Polyether-based solid electrolytes with a homogeneous polymer network: effect of the salt concentration on the Li-ion coordination structure.

Abstract

We report a solid polymer electrolyte with an ideal polyether network that was synthesized by using tetra-functional poly(ethylene glycol) (TetraPEG) and lithium bis(trifluoromethanesulfonyl)amide (LiTFSA) salt. The solid TetraPEG electrolyte had few network defects (<5%) and exhibited high mechanical toughness by enduring approximately 11-fold elongation at a 1 : 10 ratio of Li salt to O atoms of PEG (Li/OPEG). We found that the mechanical properties strongly depend on the Li/OPEG ratio, which mainly contributes to the density of crosslinking points in the electrolyte.
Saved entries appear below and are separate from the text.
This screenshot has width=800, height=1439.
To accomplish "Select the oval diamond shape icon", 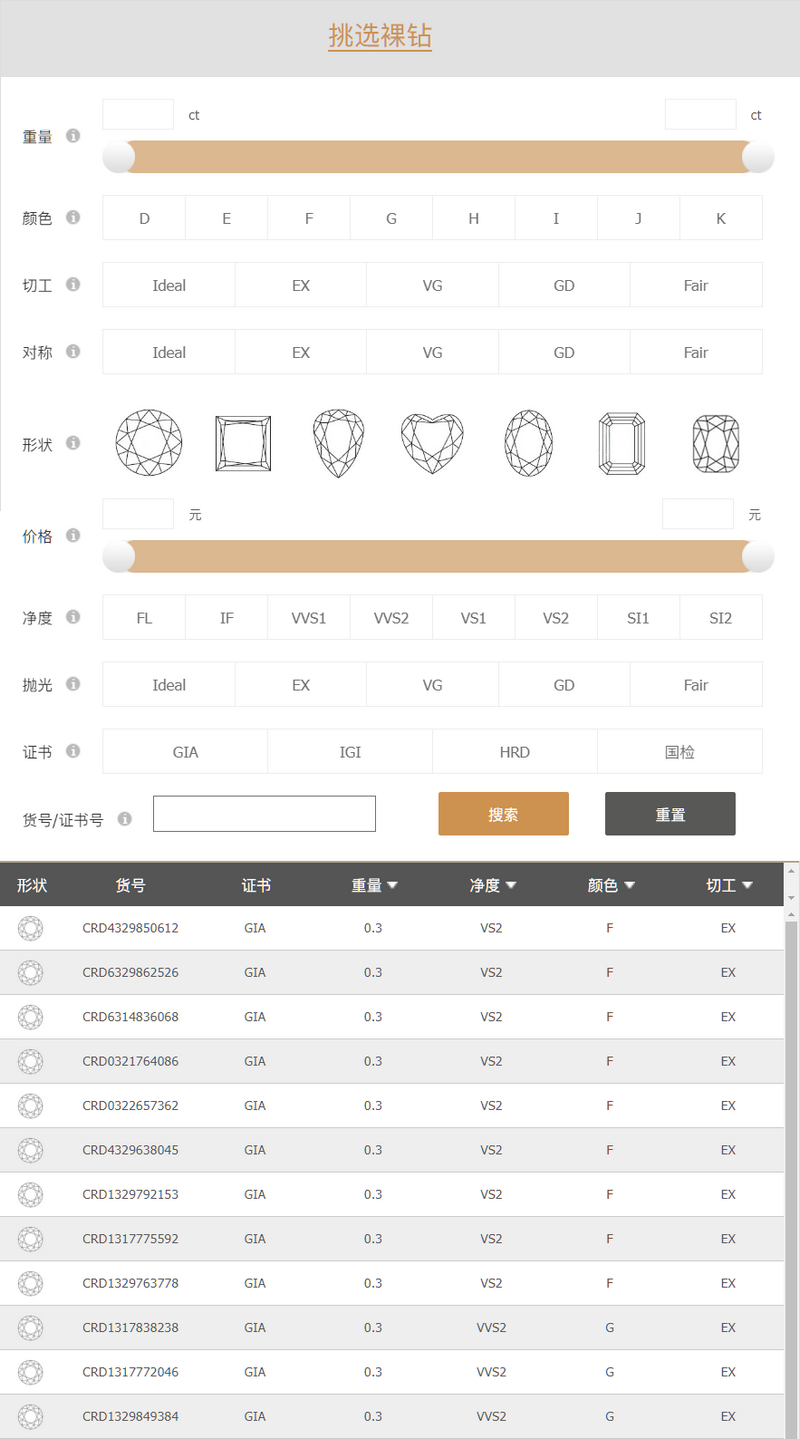I will coord(528,442).
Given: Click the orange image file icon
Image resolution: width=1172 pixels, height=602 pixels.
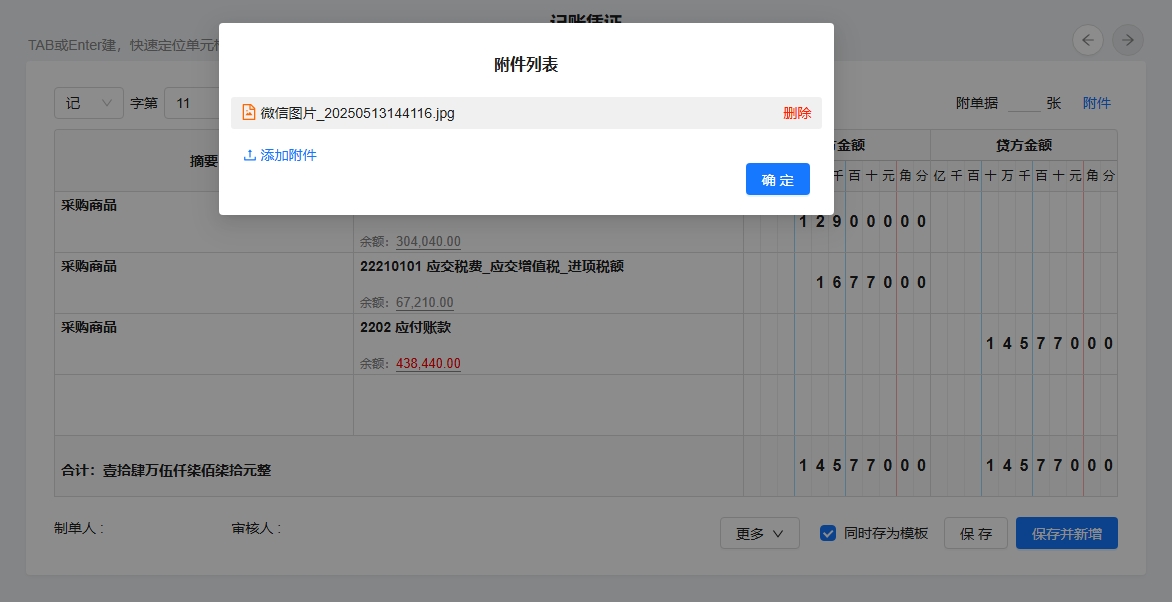Looking at the screenshot, I should click(249, 113).
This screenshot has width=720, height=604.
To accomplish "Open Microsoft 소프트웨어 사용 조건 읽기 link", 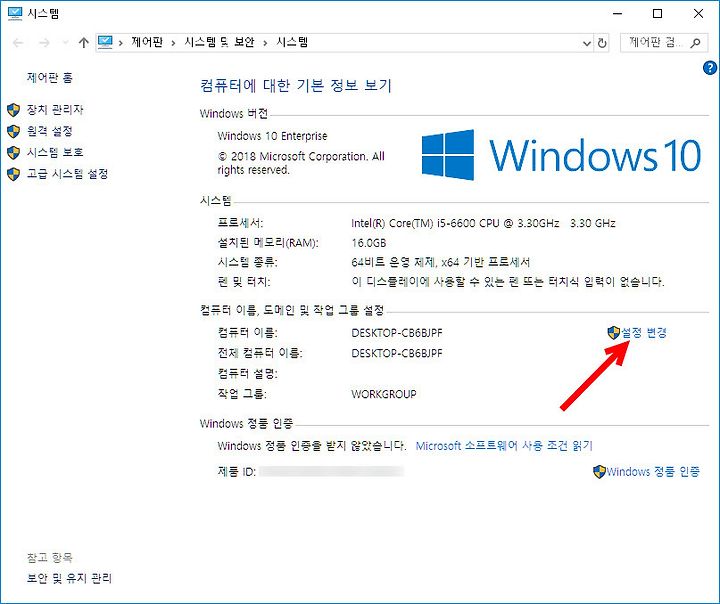I will point(504,446).
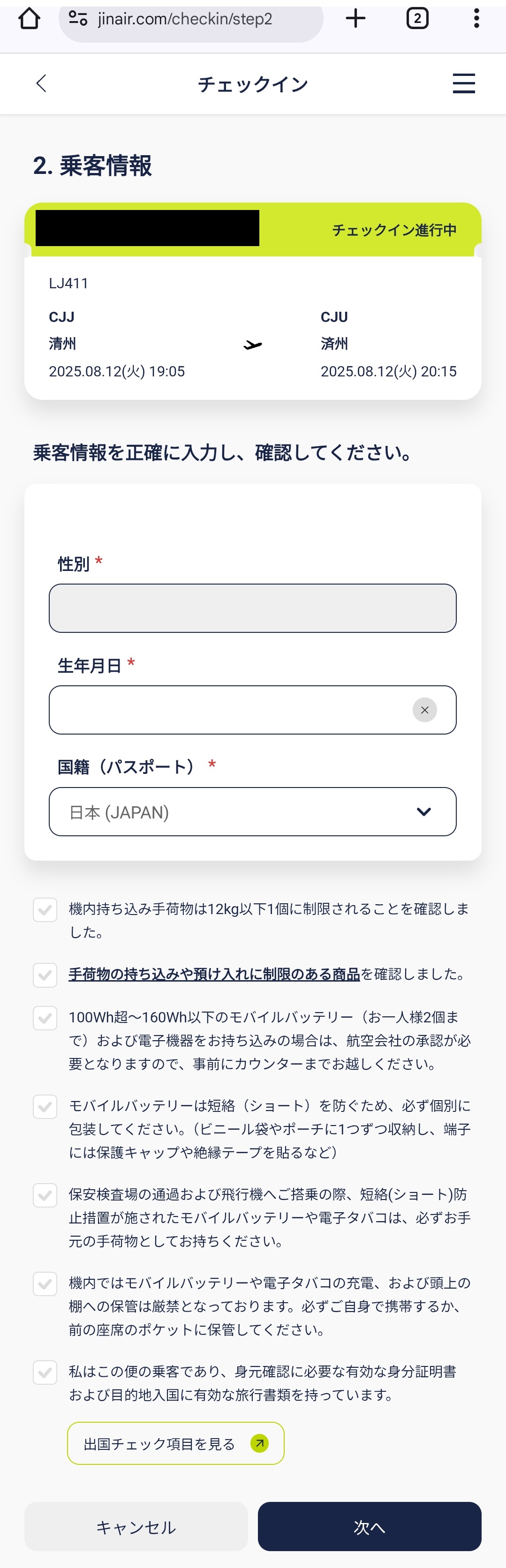Image resolution: width=506 pixels, height=1568 pixels.
Task: Proceed with the 次へ button
Action: pos(369,1527)

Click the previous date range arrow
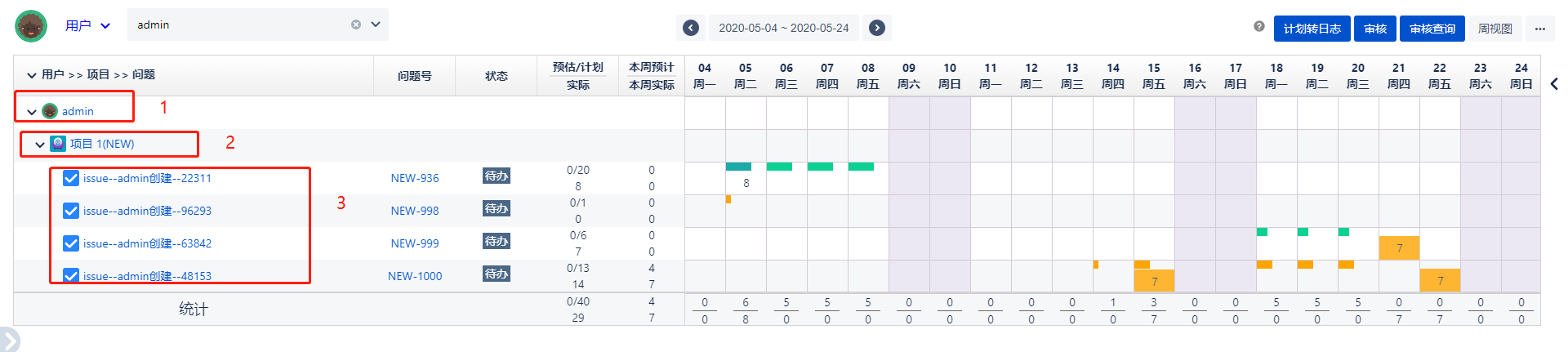click(691, 28)
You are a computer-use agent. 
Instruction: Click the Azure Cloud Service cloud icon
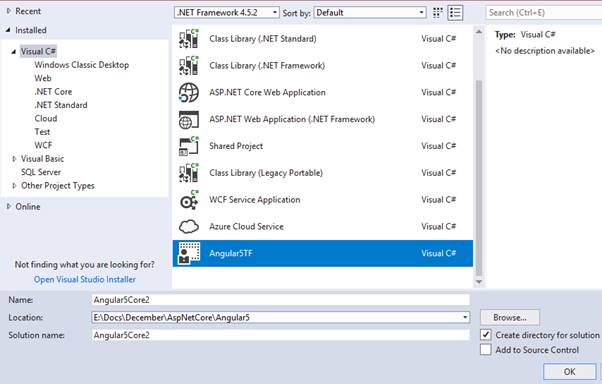coord(189,227)
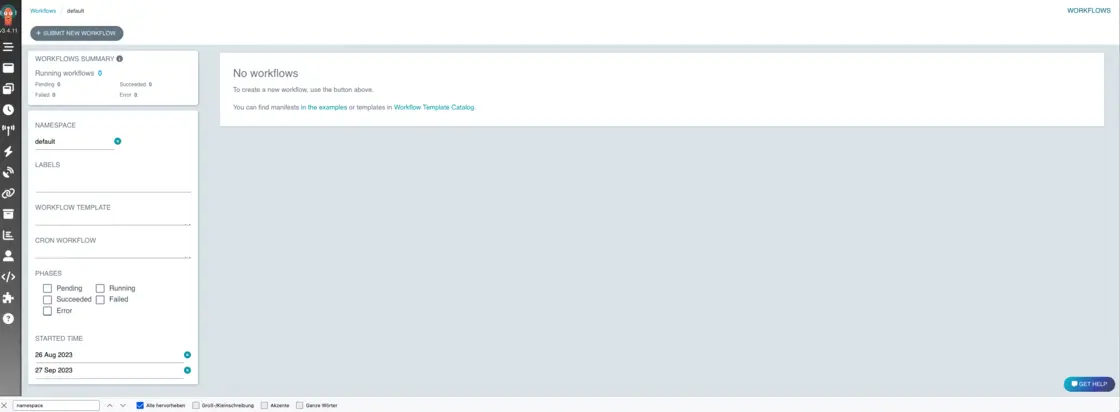Tick the Pending phase checkbox
This screenshot has width=1120, height=412.
(x=47, y=288)
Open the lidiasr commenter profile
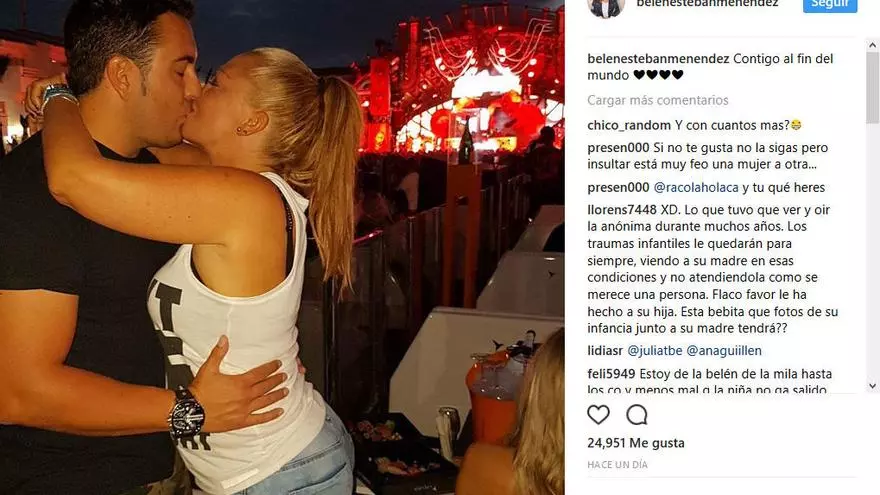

Raman spectroscopy and high-energy X-ray total scattering were used with all-atom molecular dynamics simulations to visualize the structural effects of Li-ion coordination in the TetraPEG network. At lower salt contents (Li/OPEG = 1 : 10), Li ions were found to preferentially coordinate with OPEG atoms rather than the TFSA anions to form crown ether-like Li+-PEG complexes as ion pair-free species. With increasing salt content, the TFSA anions partially coordinated with Li ions through O atoms of TFSA (OTFSA) to afford contact ion pairs surrounded by both OPEG and OTFSA atoms. Finally, the ion pairing enhanced mononuclear ion pairs as well as multinuclear ionic aggregates when more Li salt was added. This structural change in the Li-ion complexes was directly reflected by the ion-conducting properties of the electrolyte. The TetraPEG electrolyte composed of the ion pair-free Li+ species (Li/OPEG = 1 : 10) exhibited higher ionic conductivity, and the conductivity gradually decreased with increasing salt content because of extensive ion pairing for both mononuclear contact ion pairs and multinuclear aggregates. Regarding the electrochemical properties, the optimum electrolyte composition to realize a reversible Li deposition/dissolution reaction for a negative electrode was found to be Li/OPEG = 1 : 4.